In my current company, user experience is one of our most important brand values.
Recently, a colleague asked me to consider hiring more user experience designers for a product where software engineers develop new features very slowly. Given that insight, you might suspect the software carries a lot of technical debt, and you would be right. If we hire more user experience designers, it would likely generate more feature requests, then more pressure on the engineering team to produce features faster, then more shortcuts in coding, and then even more technical debt.
Technical debt leads to systemic slowdowns in productivity. Its accumulation is insidious and can be disastrous for a company. In the face of a highly competitive marketplace, technical debt scares me.
Here are some sophisticated alternatives to consider when a user experience group is overwhelmed:
- The ratio of user experience people to developers really might be too low. In this case, reduce the rate you hire engineers to increase the rate you hire user experience designers.
- Engineers might be producing features too fast; you should get more engineers to work on reducing technical debt to make the future brighter.
- Your user experience group might not be saying “No” to unimportant assignments. In some cases, product owners or engineers can do a reasonable job with a little guidance. In other cases, the project isn’t profitable enough to bother doing.
You can apply this sort of thinking to any situation where you think you need more people.

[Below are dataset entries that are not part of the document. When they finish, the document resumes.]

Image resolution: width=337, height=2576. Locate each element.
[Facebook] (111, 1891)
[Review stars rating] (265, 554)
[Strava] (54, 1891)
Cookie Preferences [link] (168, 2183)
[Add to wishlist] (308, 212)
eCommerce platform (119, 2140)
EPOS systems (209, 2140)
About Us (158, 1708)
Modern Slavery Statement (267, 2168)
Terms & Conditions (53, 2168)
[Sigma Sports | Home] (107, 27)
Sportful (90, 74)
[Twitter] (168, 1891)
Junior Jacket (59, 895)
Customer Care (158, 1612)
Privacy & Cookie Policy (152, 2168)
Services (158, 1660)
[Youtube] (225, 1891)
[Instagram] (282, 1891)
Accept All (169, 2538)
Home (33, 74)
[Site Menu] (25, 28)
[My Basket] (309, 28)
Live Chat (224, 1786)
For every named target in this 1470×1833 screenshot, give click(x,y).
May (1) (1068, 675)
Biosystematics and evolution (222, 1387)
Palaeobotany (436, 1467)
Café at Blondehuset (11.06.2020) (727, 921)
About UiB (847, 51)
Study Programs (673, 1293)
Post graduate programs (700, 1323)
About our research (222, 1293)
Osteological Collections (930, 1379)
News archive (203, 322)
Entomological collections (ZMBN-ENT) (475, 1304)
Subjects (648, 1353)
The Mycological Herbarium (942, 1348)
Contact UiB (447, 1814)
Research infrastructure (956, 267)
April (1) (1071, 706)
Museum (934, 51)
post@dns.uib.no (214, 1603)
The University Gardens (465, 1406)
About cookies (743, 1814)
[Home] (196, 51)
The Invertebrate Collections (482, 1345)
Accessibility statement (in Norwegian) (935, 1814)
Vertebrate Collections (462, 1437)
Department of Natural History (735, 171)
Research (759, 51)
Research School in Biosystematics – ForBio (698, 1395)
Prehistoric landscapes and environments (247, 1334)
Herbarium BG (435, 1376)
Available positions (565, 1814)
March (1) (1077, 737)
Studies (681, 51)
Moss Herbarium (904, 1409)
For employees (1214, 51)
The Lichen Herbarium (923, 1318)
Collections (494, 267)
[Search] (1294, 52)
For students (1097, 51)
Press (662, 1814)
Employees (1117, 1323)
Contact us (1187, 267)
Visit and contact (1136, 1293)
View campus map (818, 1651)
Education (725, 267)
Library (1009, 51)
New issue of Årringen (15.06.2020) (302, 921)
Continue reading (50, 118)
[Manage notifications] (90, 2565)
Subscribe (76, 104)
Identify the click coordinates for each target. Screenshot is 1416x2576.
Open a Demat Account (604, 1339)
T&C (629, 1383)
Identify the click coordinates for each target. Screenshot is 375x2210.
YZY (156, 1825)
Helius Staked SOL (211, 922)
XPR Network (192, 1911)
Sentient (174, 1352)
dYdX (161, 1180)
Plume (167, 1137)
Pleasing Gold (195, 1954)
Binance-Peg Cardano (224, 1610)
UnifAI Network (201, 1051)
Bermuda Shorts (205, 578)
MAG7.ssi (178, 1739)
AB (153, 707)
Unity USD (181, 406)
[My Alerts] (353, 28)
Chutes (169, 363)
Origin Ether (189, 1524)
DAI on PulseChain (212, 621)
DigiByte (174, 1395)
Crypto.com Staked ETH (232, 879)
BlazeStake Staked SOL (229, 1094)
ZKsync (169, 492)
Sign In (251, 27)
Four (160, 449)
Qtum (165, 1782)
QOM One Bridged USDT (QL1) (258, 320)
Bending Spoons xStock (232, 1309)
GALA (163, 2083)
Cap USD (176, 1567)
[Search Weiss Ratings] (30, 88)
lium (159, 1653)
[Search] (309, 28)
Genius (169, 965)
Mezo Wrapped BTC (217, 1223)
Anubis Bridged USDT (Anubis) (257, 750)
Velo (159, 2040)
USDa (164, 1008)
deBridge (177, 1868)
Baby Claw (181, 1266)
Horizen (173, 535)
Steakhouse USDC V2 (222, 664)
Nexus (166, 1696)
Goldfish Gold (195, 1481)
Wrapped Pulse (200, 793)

Will more people make your group more productive? Even if the group is more productive, will the company be more productive? Take a step back and think about the relative ratios of different types of contributors. Maybe the company would benefit most from adding more people to a different group.
When someone asks you to state your team’s top impediment, here is what they are asking: “What is the biggest thing keeping my existing team from contributing most to corporate productivity?” Hopefully this post explains why “Not enough people” isn’t usually a good answer. Sometimes, in fact, the impediment is too many.
References
Doug Putnam, “Team Size Can Be the Key to a Successful Software Project,” Quantitative Software Management, IT Almanac, 2006.